### Data to examine
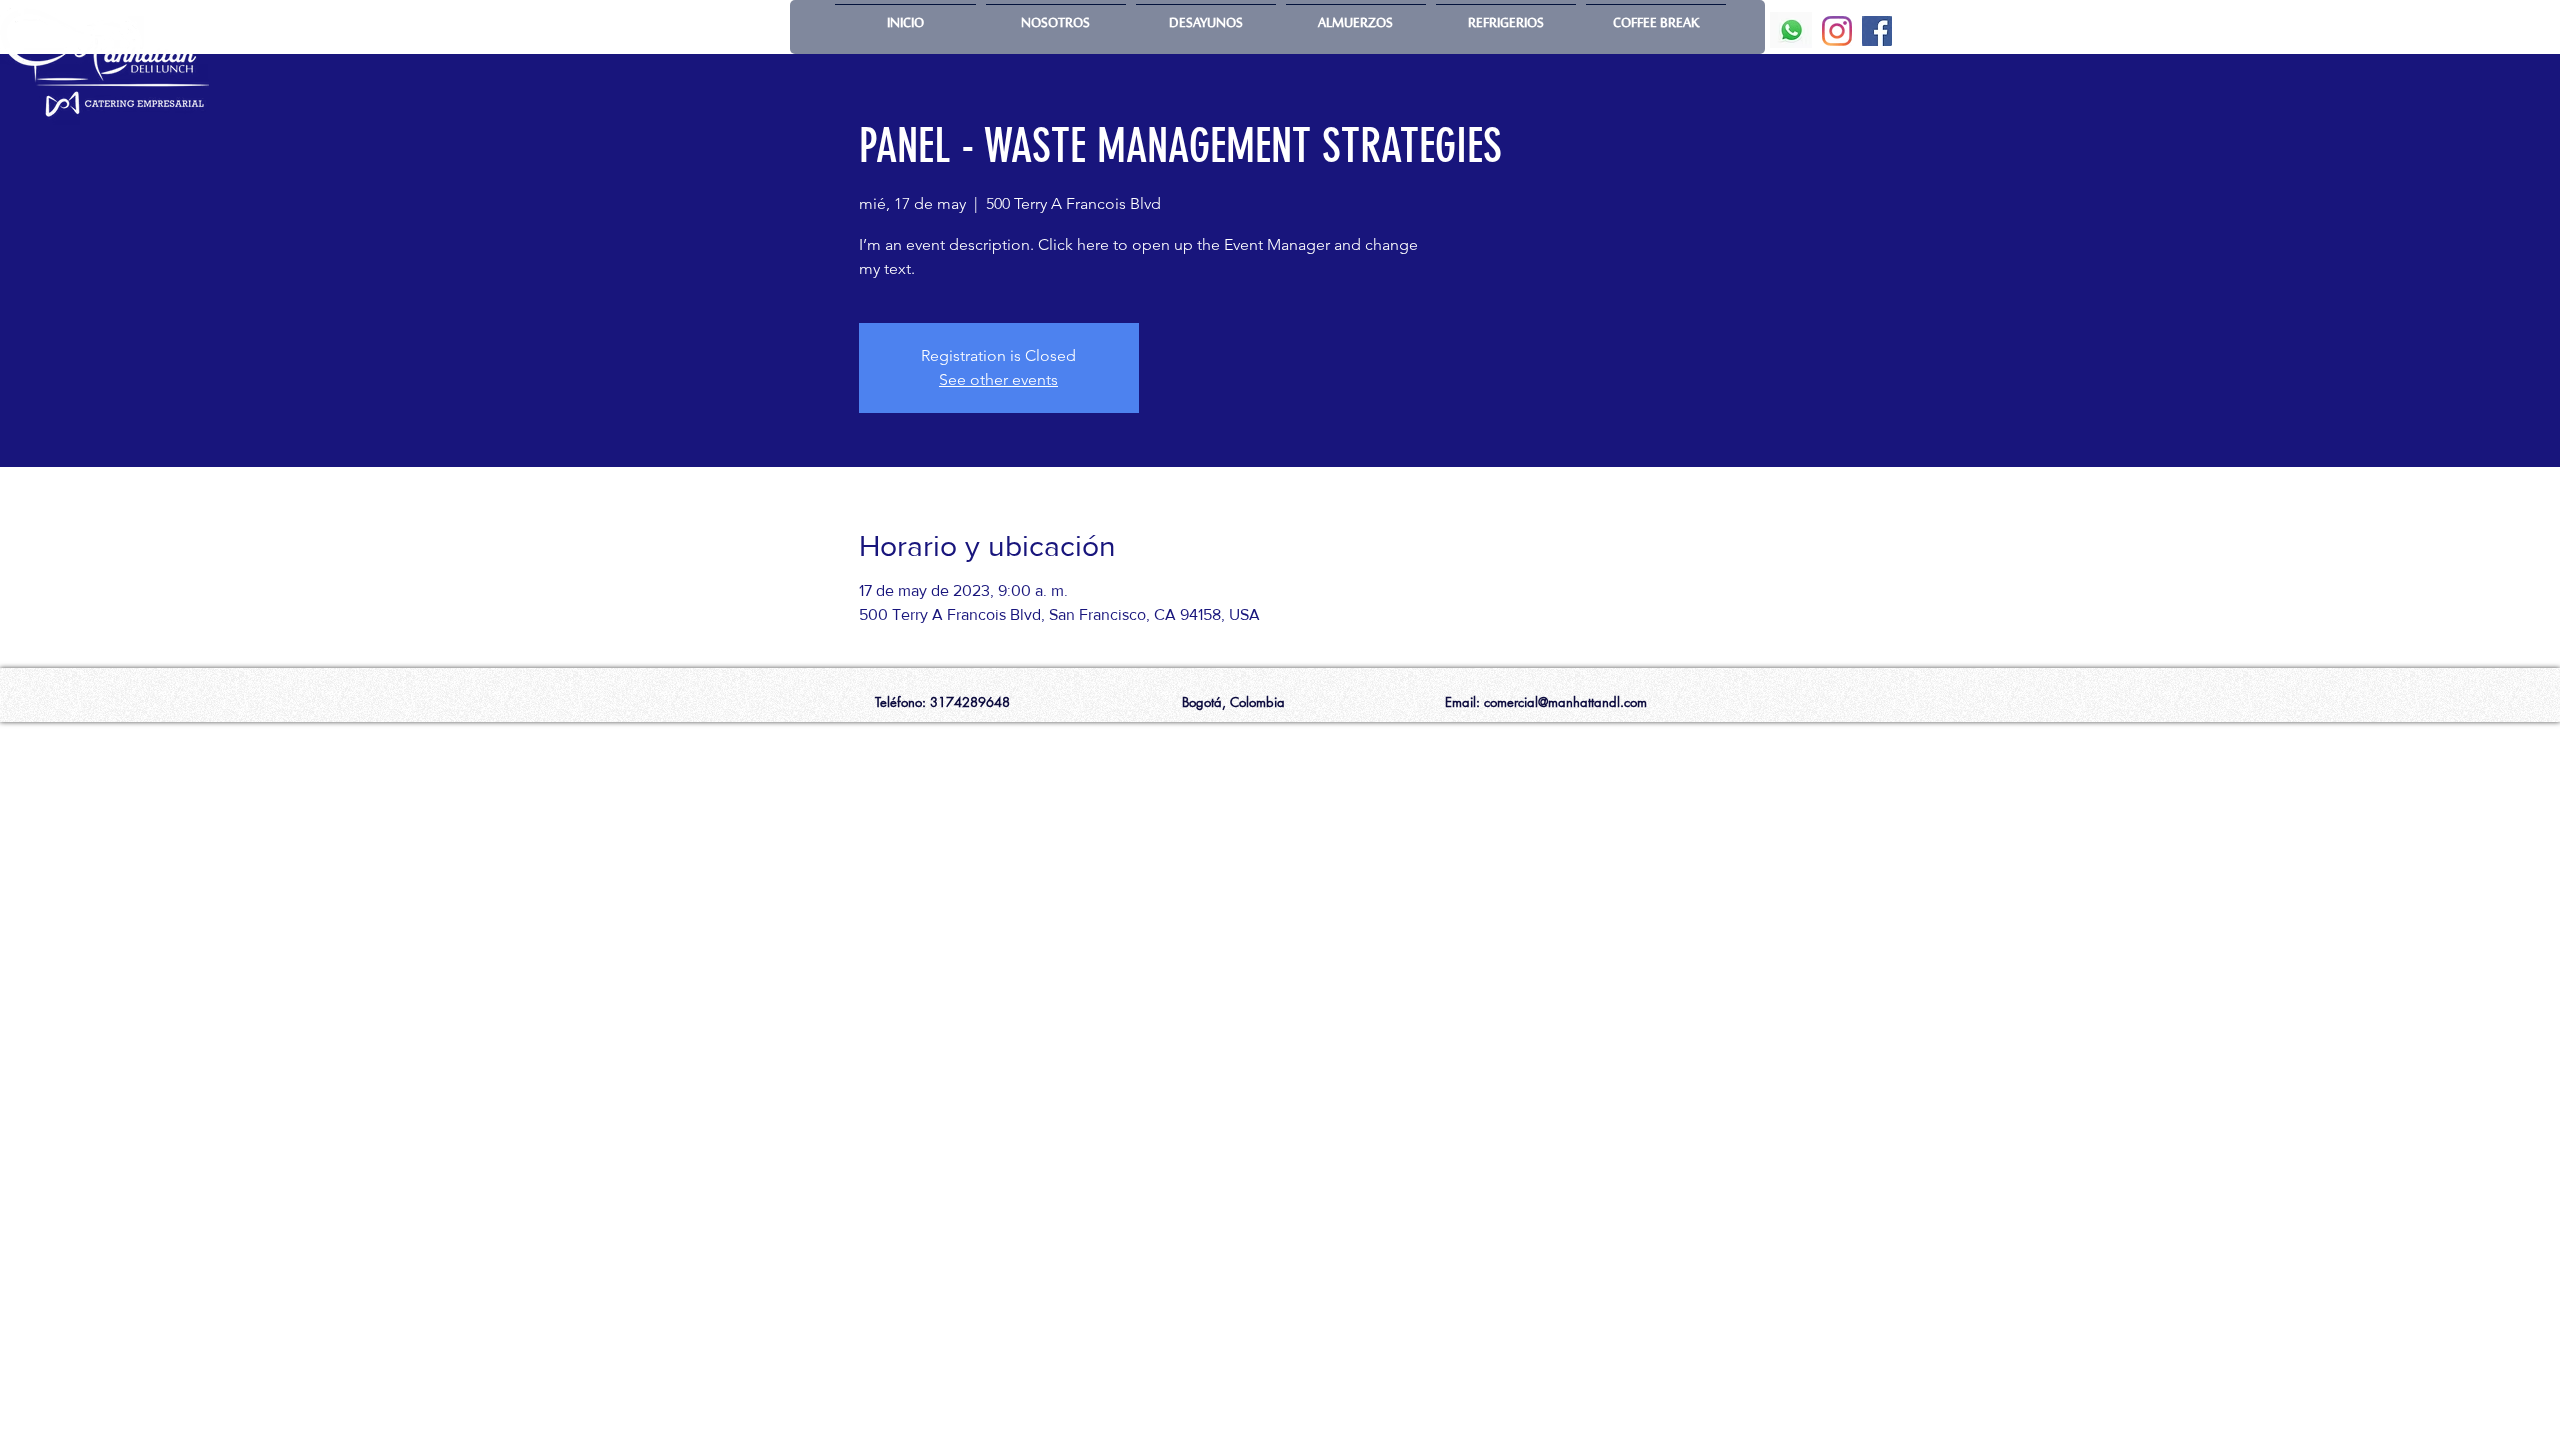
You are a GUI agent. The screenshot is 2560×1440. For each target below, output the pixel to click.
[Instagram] (1837, 31)
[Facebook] (1877, 31)
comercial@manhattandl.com (1565, 702)
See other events (998, 379)
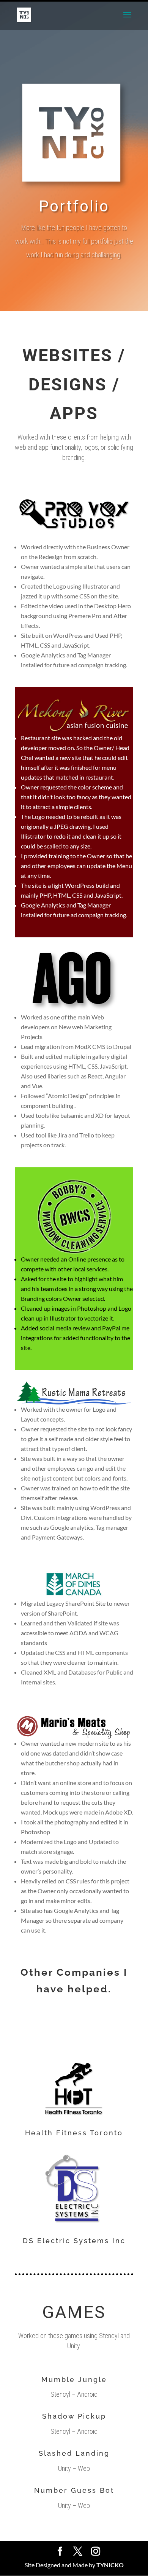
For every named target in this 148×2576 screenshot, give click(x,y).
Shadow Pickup (74, 2416)
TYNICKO (110, 2564)
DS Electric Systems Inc (74, 2241)
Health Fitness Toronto (74, 2133)
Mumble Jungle (74, 2379)
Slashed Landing (74, 2453)
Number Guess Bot (74, 2490)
######
- **Work item**: Leave the pictures aside and transcribe only the lines from the one holding "comercial@manhattandl.com (1565, 702)" through the final line of the records above.

- **Written response**:
comercial@manhattandl.com (1565, 702)
See other events (998, 379)
For every named target in this 148×2576 screenshot, give click(x,y).
Shadow Pickup (74, 2416)
TYNICKO (110, 2564)
DS Electric Systems Inc (74, 2241)
Health Fitness Toronto (74, 2133)
Mumble Jungle (74, 2379)
Slashed Landing (74, 2453)
Number Guess Bot (74, 2490)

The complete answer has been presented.